Hi everyone! In this post, I will reflect on my first few weeks abroad, talk about some of my prior expectations for study abroad and give an update on what I have been up to since my last post.
Now that I am about halfway finished with my study abroad program, I often think back to the weeks leading up to my departure and first few days in country and marvel at how far I have come. Previously, before coming to Australia, I had expected a difficult time transitioning into a new culture and country. After all, this would be the longest time I was so far away from home. However, Australian and American culture are so similar that I had no problem adjusting. Sure, there are a few differences here and there that took some time getting used to (the driving on the opposite side of the road still really throws me off) but overall I had a very smooth transition. The fact that English is the dominant language definitely makes my life a lot easier. Often times I actually forget that I am in a foreign country. To me, it seems like I am on vacation in Florida or somewhere similar. Now that I can confidently navigate the streets of Sydney without Google Maps open and use public transportation like a pro, I *almost* feel like a local.
In regards to my internship abroad, I have to admit in the beginning I was a little nervous about working in a foreign country. I was unsure if Australian business culture was the same as the United States. Some differences that I have noticed so far in Australian workplace culture is that cursing is very commonplace, small talk before meetings is a must do, professional and personal relationships often mix, happy hours every day are not uncommon, and lastly Australians are much more direct in the manner in which they speak. Despite all of these differences, I was able to adjust quickly with the help of my amazing mentor/boss and supportive colleagues.
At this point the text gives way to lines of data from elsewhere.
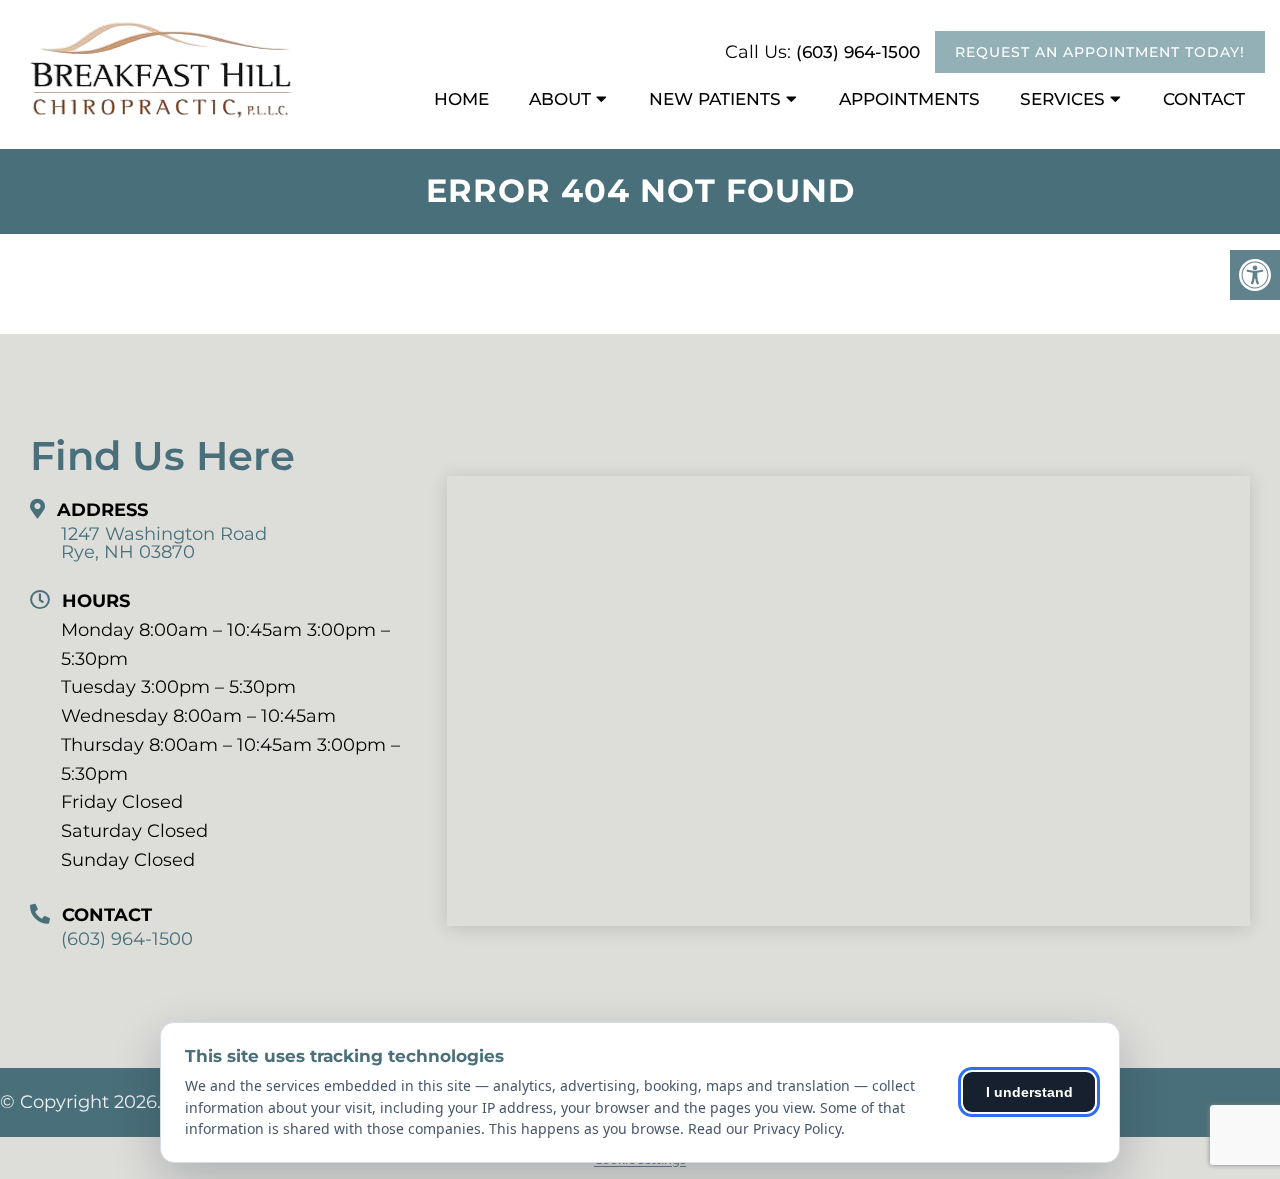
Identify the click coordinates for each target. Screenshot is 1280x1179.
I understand (1029, 1092)
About (560, 99)
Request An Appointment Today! (1100, 52)
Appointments (909, 99)
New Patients (715, 99)
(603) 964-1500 (858, 52)
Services (1062, 99)
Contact (1204, 99)
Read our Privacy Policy (764, 1128)
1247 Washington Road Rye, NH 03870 (164, 543)
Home (461, 99)
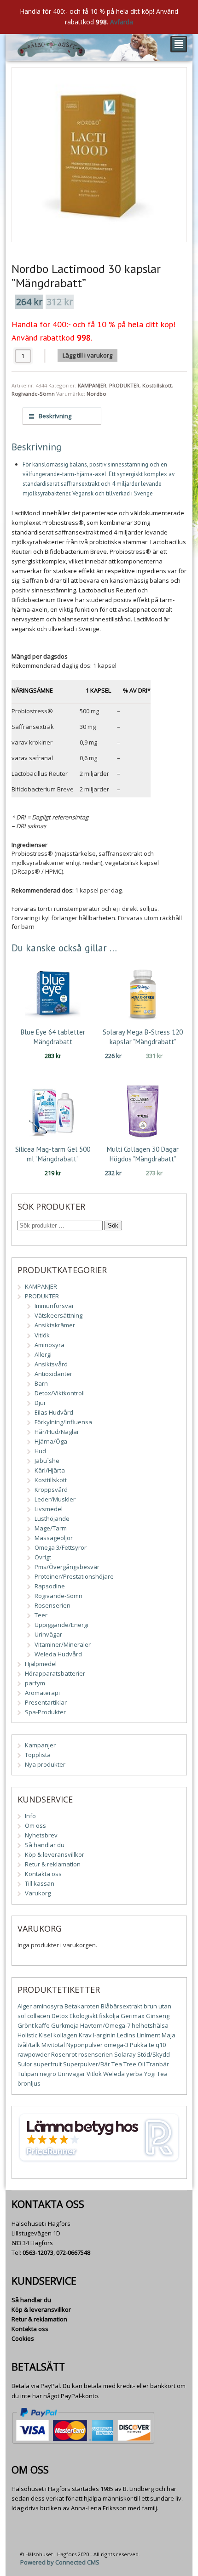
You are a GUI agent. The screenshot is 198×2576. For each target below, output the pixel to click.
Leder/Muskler (55, 1499)
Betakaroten (81, 2006)
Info (30, 1816)
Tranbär (157, 2064)
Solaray (125, 2054)
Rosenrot (64, 2054)
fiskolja (109, 2016)
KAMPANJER (92, 385)
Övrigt (43, 1557)
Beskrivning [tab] (54, 416)
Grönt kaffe (33, 2025)
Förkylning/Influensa (63, 1422)
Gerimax (133, 2016)
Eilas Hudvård (54, 1412)
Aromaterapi (42, 1693)
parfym (35, 1683)
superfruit (48, 2064)
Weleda (114, 2074)
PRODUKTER (124, 385)
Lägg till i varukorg (87, 355)
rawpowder (33, 2054)
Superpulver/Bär (86, 2064)
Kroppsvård (51, 1489)
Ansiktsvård (51, 1364)
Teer (41, 1615)
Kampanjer (40, 1745)
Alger (24, 2006)
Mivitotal (53, 2045)
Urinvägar (48, 1634)
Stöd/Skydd (153, 2054)
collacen (38, 2016)
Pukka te (142, 2045)
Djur (40, 1403)
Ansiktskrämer (55, 1325)
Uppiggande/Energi (61, 1625)
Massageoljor (54, 1538)
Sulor (24, 2064)
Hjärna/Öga (51, 1441)
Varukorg (38, 1893)
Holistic (27, 2035)
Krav (85, 2035)
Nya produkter (45, 1764)
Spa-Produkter (45, 1712)
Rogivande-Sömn (33, 393)
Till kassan (39, 1883)
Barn (41, 1383)
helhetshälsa (150, 2025)
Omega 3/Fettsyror (61, 1547)
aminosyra (48, 2006)
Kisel (45, 2035)
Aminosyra (49, 1345)
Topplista (38, 1755)
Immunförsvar (54, 1306)
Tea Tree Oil (128, 2064)
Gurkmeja (65, 2025)
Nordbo (96, 393)
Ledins (126, 2035)
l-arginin (104, 2035)
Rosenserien (52, 1605)
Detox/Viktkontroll (60, 1393)
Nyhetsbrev (41, 1835)
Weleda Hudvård (58, 1654)
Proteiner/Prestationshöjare (74, 1576)
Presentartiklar (46, 1702)
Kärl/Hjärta (50, 1470)
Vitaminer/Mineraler (63, 1644)
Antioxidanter (53, 1374)
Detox (60, 2016)
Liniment (148, 2035)
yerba (134, 2074)
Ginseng (157, 2016)
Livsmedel (49, 1509)
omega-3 (116, 2045)
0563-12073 (38, 2252)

Academically, I had expected that my classes would be extremely demanding and that I would have to spend a majority of my time studying. In fact, almost the opposite is true. Now with that being said, this is not to say that I do not spend time on school because I absolutely do- homework, weekly quizzes, and multiple group projects make sure of that! But each of my classes meets only once a week for 2.5 to 3.5 hours each time. This means there is more focus on in- class activities rather than at home work. We also take field trips in every one of my classes which is a pleasant surprise. This allows us to learn from doing and observing and provides more opportunities to explore Sydney.
Now moving on to the fun stuff! Today marks the last day of my week long spring break (I am currently writing this blog post during my layover at the airport). Two of my friends and I traveled to New Zealand and we did a tour of the South Island. If I had to sum up the entire trip in one word it would be breathtaking. The scenery is unlike anything I have ever seen or experienced before. We traveled through vast mountains and valleys that stretched all the way up past the clouds. We saw lakes and oceans full of water so clear I almost couldn’t believe my eyes. The towering mountains and vast oceans really drove the point that we, as humans, are such as small part of this world and it really gave me some new perspective. We went hiking, did a tour of Mt Cook and Milford Sound, went canyoning (so much fun!), luge riding down a mountain, and explored Christchurch and Queenstown. One thing that surprised me was how quaint New Zealand was. I was expecting it to be a big city but instead we encountered a small town nestled into the side of a mountain. I have included some pictures from my trip at the bottom of this post even though pictures don’t really do it justice.
Next weekend I will be traveling north of Sydney to Cairns for a weekend where I will be going scuba diving in the Great Barrier Reef. More exciting adventures to come!